Which is better for coding?
There are no published SWE-bench Verified results for Qwen3-Next 80B-A3B (Thinking), GLM-5-Turbo and Apertus 70B yet, so there is no like-for-like coding score. Test both on a sample of your own tasks. All three support tool calling for agent workflows.
Which has the bigger context window?
GLM-5-Turbo has the largest context window at 200,000 tokens, against 131,072 for Qwen3-Next 80B-A3B (Thinking) and 65,536 for Apertus 70B. Maximum output per response: Qwen3-Next 80B-A3B (Thinking) up to 32,768, GLM-5-Turbo up to 131,072, Apertus 70B up to 8,192 tokens.
Which can read images, PDFs, audio or video?
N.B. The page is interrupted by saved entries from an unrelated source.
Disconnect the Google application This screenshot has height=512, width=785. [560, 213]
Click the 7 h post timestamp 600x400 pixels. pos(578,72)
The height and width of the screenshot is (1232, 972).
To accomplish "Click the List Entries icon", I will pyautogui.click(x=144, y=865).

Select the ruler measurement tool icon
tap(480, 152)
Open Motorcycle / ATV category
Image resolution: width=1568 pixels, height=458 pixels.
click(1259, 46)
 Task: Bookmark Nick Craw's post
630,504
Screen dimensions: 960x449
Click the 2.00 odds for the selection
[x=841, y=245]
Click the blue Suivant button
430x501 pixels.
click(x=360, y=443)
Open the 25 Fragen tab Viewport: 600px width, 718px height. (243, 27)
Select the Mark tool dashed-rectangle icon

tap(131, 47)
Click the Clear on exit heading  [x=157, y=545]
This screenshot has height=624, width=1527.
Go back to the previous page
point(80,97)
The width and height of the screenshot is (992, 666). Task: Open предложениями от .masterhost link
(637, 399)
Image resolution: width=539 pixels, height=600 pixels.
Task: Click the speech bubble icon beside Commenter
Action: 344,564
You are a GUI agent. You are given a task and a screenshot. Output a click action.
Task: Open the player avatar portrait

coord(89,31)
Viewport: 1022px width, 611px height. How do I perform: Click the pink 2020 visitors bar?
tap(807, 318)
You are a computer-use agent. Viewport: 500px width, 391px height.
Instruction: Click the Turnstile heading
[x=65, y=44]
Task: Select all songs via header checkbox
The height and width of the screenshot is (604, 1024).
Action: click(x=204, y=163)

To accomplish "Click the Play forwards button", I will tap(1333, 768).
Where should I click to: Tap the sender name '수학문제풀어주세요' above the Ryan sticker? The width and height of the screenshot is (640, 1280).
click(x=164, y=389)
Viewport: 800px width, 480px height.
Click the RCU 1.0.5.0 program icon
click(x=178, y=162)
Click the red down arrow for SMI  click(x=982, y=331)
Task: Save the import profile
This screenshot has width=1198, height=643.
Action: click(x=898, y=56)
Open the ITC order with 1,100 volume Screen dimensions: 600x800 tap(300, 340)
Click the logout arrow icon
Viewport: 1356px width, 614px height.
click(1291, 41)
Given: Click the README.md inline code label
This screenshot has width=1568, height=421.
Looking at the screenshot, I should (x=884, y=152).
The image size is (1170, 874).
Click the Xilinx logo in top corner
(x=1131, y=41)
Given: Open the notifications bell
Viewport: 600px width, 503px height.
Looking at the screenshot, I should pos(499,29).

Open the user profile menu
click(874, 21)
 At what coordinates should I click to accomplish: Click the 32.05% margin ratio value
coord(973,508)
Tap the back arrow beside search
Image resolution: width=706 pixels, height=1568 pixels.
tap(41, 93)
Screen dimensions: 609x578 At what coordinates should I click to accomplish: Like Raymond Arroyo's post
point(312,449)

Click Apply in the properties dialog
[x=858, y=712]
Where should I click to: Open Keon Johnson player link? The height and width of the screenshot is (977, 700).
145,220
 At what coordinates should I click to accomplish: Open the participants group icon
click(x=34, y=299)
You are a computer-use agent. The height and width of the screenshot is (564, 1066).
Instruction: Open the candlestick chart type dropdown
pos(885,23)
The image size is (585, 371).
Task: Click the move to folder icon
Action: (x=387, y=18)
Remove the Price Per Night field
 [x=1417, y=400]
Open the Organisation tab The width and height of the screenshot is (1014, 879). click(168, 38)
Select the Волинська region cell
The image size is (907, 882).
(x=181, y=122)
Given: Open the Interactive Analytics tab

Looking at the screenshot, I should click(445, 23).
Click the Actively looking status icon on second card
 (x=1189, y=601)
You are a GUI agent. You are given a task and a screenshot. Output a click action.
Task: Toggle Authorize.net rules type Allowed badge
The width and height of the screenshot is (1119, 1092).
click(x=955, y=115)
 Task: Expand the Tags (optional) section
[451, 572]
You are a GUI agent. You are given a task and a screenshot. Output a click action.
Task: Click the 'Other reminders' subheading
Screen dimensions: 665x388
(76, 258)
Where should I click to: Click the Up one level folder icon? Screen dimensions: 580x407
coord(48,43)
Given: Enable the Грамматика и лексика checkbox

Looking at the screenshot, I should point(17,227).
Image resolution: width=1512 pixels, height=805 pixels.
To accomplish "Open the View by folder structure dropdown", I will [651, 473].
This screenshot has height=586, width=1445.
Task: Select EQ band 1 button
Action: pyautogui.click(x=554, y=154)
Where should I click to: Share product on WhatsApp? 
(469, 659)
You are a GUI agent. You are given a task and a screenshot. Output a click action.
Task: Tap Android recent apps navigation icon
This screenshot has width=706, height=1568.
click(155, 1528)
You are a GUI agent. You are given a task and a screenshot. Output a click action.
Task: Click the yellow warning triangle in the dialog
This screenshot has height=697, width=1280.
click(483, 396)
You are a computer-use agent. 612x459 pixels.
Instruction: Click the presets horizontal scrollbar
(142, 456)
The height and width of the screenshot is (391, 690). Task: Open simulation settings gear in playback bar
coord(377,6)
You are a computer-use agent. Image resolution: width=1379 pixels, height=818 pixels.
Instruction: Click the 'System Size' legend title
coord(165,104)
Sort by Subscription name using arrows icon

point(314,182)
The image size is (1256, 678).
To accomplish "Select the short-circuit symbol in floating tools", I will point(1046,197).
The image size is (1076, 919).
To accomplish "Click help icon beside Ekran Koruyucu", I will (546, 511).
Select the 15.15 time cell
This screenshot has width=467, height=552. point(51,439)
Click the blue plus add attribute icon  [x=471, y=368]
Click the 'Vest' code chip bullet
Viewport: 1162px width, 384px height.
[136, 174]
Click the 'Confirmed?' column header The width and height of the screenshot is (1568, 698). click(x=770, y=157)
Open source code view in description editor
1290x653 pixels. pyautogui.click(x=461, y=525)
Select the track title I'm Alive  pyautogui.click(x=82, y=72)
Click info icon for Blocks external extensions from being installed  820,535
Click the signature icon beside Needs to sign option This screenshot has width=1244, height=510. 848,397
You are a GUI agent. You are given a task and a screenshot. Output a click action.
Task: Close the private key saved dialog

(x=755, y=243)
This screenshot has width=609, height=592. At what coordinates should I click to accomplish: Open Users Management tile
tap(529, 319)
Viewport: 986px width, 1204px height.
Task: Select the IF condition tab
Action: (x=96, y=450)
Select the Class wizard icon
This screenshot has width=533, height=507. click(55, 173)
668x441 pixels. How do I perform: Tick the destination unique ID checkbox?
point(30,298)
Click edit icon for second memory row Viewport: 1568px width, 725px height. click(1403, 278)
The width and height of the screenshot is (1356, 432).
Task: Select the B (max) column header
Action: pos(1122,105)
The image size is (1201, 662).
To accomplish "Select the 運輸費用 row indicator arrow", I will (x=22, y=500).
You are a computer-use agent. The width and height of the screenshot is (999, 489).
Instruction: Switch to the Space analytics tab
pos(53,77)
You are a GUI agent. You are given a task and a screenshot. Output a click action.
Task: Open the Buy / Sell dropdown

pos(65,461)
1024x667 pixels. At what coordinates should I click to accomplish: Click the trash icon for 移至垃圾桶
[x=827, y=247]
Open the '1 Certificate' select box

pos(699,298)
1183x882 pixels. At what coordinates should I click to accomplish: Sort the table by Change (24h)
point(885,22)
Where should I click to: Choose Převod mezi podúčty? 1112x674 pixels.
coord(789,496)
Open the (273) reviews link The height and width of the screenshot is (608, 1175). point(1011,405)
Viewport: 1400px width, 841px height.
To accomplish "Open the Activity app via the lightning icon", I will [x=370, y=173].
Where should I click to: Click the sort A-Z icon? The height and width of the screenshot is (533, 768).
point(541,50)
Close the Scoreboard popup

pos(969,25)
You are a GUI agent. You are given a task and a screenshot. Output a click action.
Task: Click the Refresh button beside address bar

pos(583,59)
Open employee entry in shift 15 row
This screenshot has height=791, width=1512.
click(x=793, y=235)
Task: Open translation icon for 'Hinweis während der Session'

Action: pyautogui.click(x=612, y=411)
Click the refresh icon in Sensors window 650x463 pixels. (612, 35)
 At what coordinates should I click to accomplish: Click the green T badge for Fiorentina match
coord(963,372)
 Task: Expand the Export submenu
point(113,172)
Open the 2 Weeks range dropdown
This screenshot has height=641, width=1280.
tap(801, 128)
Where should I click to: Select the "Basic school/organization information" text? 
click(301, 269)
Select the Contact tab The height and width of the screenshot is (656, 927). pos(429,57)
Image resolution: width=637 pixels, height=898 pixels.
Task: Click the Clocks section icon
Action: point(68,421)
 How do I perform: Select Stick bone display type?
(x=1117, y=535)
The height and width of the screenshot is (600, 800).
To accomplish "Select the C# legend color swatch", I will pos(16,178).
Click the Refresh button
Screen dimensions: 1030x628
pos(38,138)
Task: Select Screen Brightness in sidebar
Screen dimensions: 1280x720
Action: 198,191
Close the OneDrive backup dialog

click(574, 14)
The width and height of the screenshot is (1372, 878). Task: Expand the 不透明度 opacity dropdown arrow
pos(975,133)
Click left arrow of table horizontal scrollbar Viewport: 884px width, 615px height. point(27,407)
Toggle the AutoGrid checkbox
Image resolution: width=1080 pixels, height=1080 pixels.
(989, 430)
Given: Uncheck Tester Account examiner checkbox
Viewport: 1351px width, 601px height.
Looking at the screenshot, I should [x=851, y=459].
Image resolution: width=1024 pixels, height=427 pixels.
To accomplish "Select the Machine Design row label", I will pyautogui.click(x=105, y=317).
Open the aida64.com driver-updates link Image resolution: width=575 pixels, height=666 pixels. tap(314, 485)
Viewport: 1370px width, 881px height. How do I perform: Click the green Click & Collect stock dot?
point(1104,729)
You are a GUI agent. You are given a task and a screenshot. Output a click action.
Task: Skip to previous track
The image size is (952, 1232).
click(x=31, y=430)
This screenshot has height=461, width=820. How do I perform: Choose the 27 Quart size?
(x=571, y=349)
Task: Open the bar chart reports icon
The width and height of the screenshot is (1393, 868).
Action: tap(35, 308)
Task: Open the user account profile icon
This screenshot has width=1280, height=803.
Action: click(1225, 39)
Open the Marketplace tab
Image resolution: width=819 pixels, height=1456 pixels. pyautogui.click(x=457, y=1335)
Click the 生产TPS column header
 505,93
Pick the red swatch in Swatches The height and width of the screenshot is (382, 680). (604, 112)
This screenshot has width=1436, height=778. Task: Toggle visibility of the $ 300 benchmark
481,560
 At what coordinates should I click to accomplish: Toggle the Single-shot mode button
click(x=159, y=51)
Qwen3-Next 80B-A3B (Thinking) accepts text; GLM-5-Turbo accepts text; Apertus 70B accepts text. They handle the same number of input types.
Are any of these open source?
Qwen3-Next 80B-A3B (Thinking) and Apertus 70B publishes its weights (Apache-2.0) and can be self-hosted; GLM-5-Turbo is proprietary.
Which is newer?
GLM-5-Turbo is the newest, released Mar 16, 2026. Apertus 70B came out Sep 2, 2025; Qwen3-Next 80B-A3B (Thinking) came out Sep 2025. Knowledge cutoff: Qwen3-Next 80B-A3B (Thinking) Apr 2025, Apertus 70B Sep 2025.
How do you decide the winner?
Each model gets a 0–100 score on capability (50%, independent benchmark results); price (25%, blended price per million tokens (3 input : 1 output), log scale); inputs & features (15%, image, PDF, audio and video input, tool calling, structured output and reasoning); context window (10%, maximum tokens per request, log scale). Dimensions missing for any model are dropped and the remaining weights rescaled, so every model is judged on the same evidence. Specs and prices come from public model listings and the labs’ own API pages; capability scores come from independent benchmark runs. Data updated Oct 4, 2026.